The upgrade also highlights the market’s willingness to price in future revenue visibility, as evidenced by the soaring RPO figure. Companies that can lock in multi‑year contracts for AI workloads may enjoy stronger net‑retention rates and defensible moats, but they must also manage the financing risk associated with large‑scale data‑center investments. Oracle’s experience will likely inform how other enterprise software firms balance growth ambitions with cash‑flow discipline.
Key Points
- Mizuho upgrades Oracle to Outperform with a $320 price target
- Oracle’s cloud infrastructure revenue rose 93% YoY to $5.8 billion
- Total revenue grew 21% to $19.2 billion; cloud revenue up 47% to $9.9 billion
- RPO reached $638 billion, up 363% YoY, indicating strong contracted demand
- Oracle raised $48 billion in debt and equity in fiscal 2026 and plans $40 billion more in fiscal 2027
Analysis
Oracle’s fourth‑quarter results underscore a pivotal moment for legacy enterprise software firms attempting to reinvent themselves as AI‑centric cloud providers. The 93% jump in infrastructure revenue is a dramatic acceleration, but it comes at the cost of a $23.7 billion free‑cash‑flow deficit and a balance sheet that now carries $218.7 billion in liabilities. Historically, Oracle’s strength lay in high‑margin database licensing; the shift to a consumption‑based model forces the company into a capital‑heavy race where scale and utilization are the primary levers for profitability.
From an operator’s perspective, the key takeaway is the importance of aligning go‑to‑market motions with the economics of heavy infrastructure spend. Oracle is leveraging a sales‑led motion—large enterprise contracts that feed its RPO backlog—while simultaneously trying to nurture a product‑led narrative around AI‑ready cloud services. Competitors that can deliver comparable compute capacity with lower capex, such as hyperscalers, will continue to pressure margins, making Oracle’s ability to monetize its new data centers critical.

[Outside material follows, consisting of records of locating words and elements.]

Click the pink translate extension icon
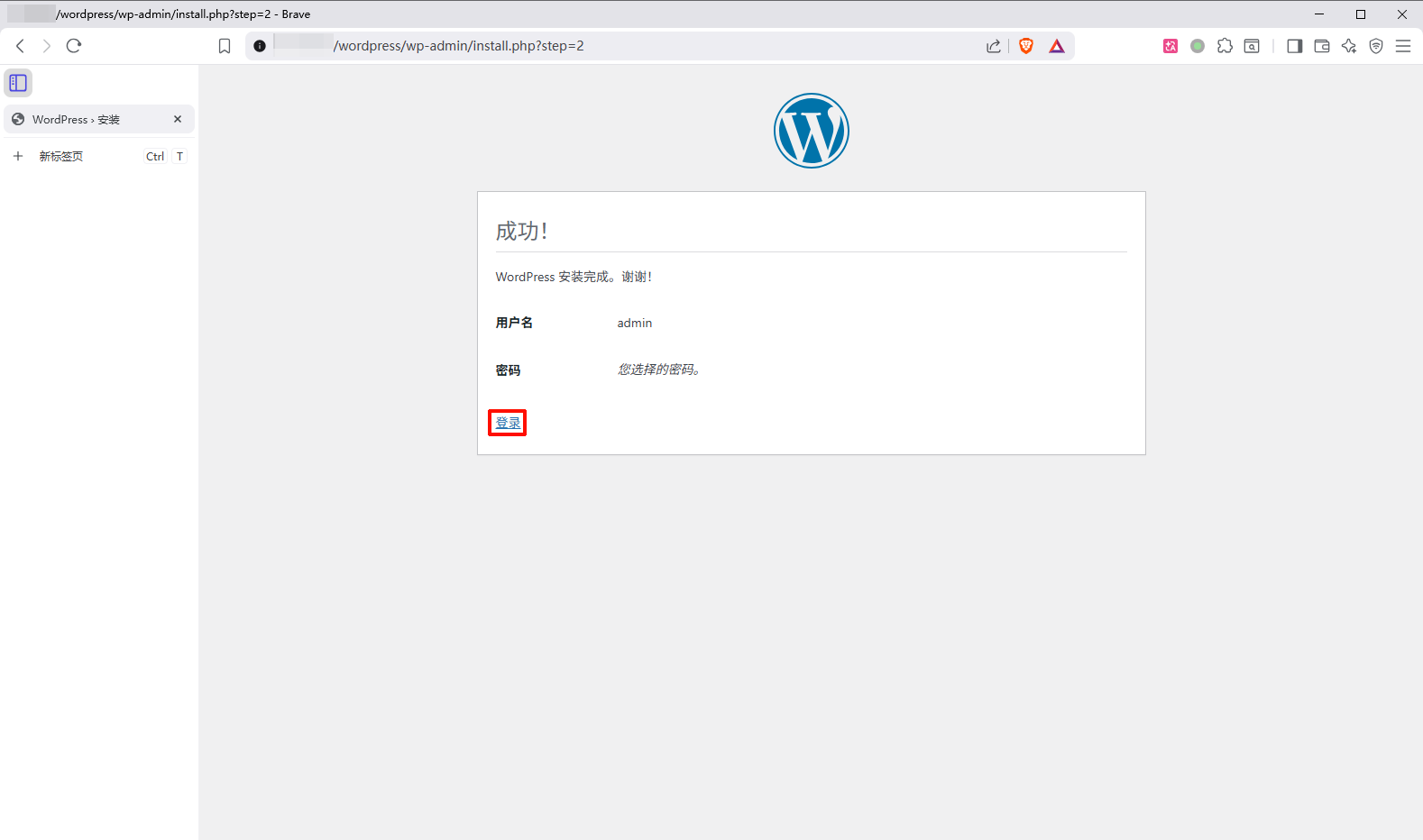Screen dimensions: 1423x840 [1171, 46]
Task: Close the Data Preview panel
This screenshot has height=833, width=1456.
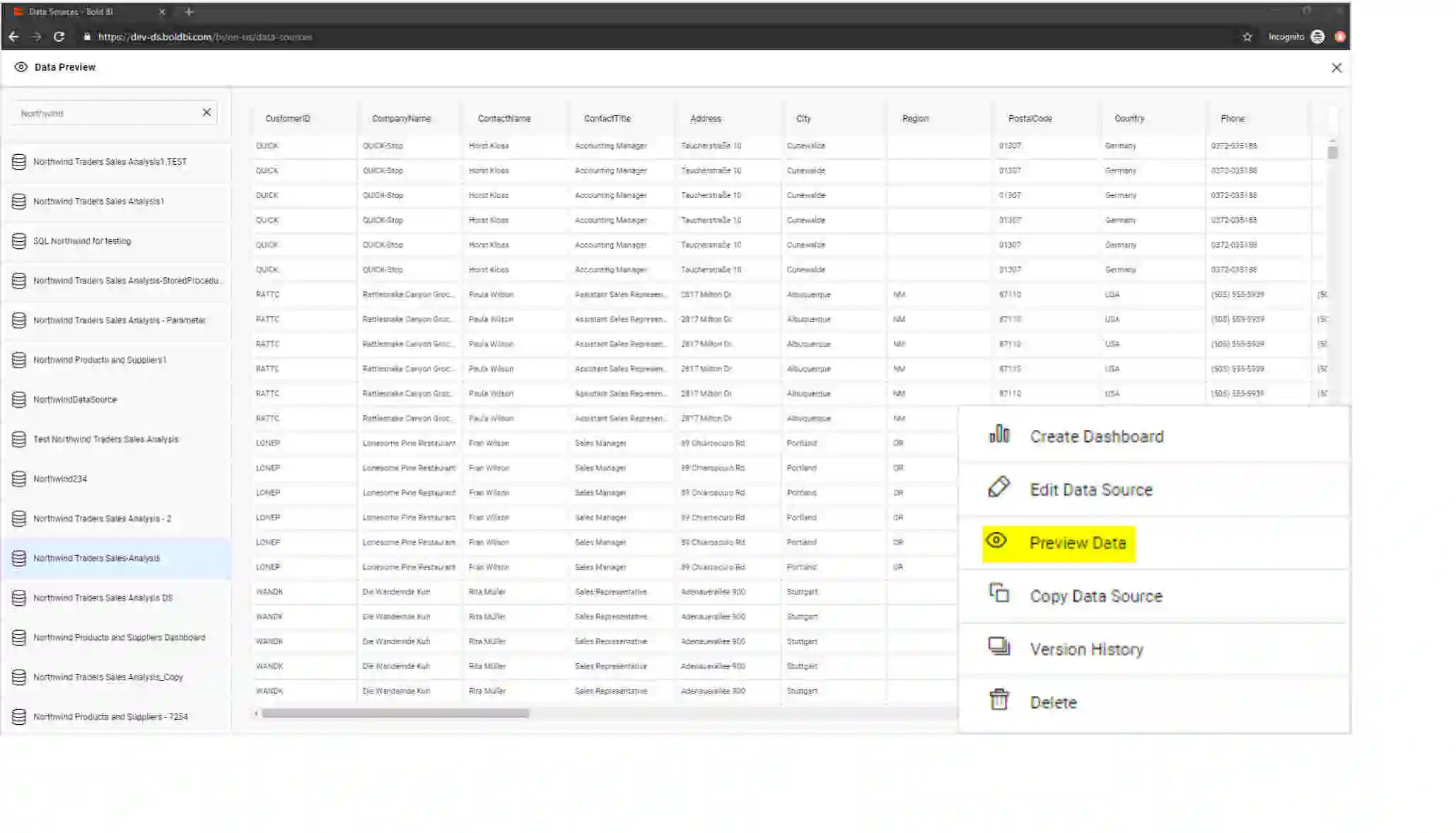Action: pos(1336,68)
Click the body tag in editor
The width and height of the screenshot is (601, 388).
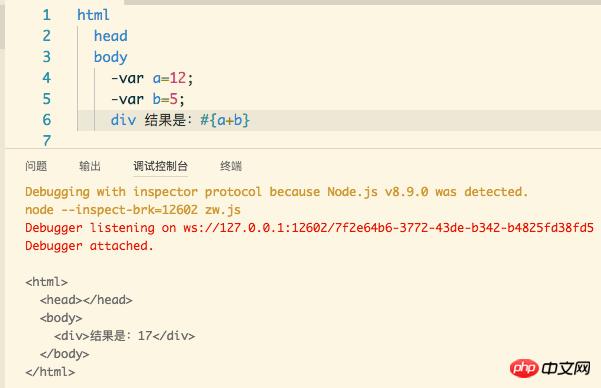(110, 57)
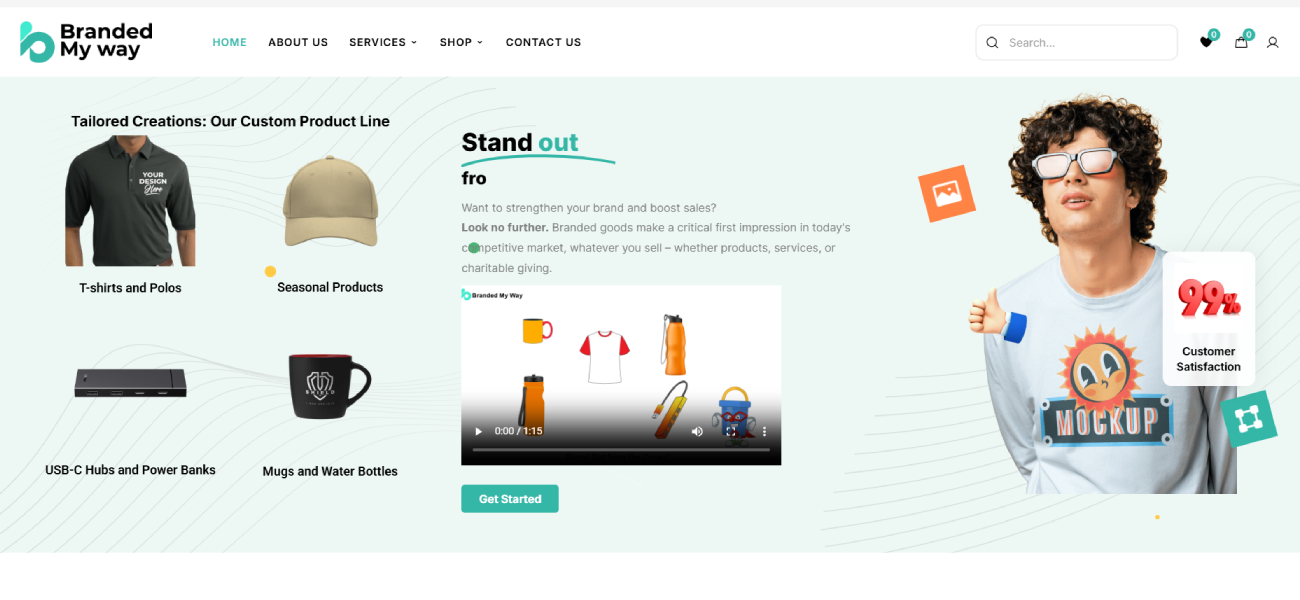The image size is (1300, 600).
Task: Open T-shirts and Polos category
Action: click(130, 287)
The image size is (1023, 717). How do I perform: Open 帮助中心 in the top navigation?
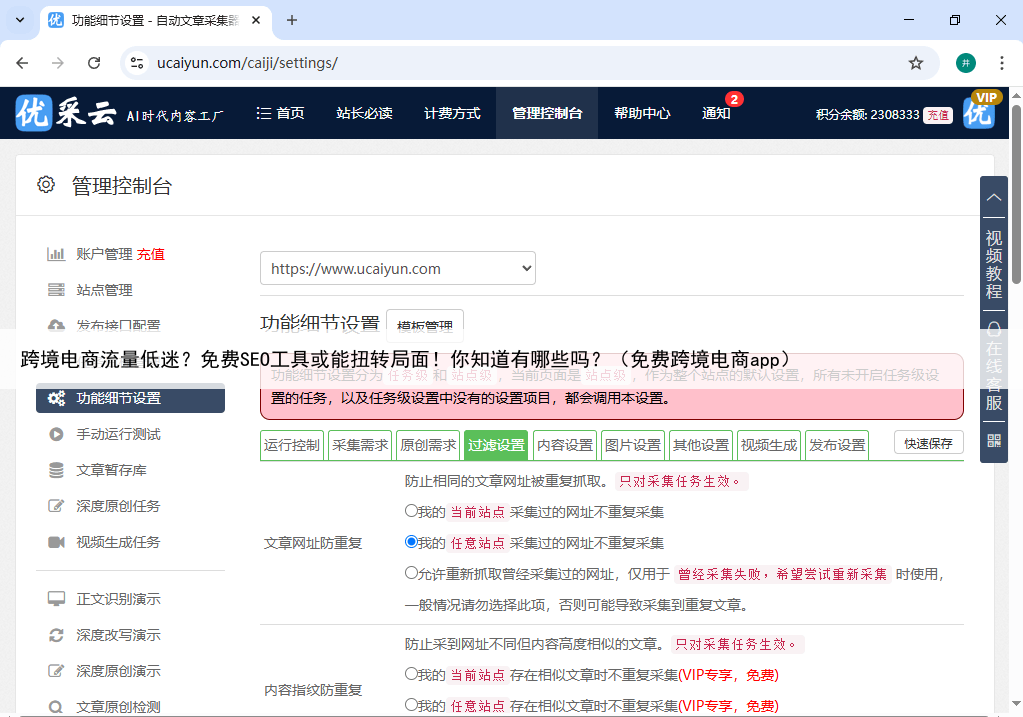[x=642, y=113]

Looking forward, the market will likely price Oracle’s stock based on the trajectory of its IaaS utilization rates and the speed at which its negative cash flow turns positive. If the company can sustain double‑digit growth in cloud infrastructure while improving gross margins, the $320 target could be justified. Conversely, any slowdown in AI workload adoption or a need for further equity raises could erode investor confidence. The upgrade by Mizuho therefore reflects a calculated bet that Oracle’s AI cloud platform will mature into a cash‑generating engine, but the path remains fraught with financing and execution risks.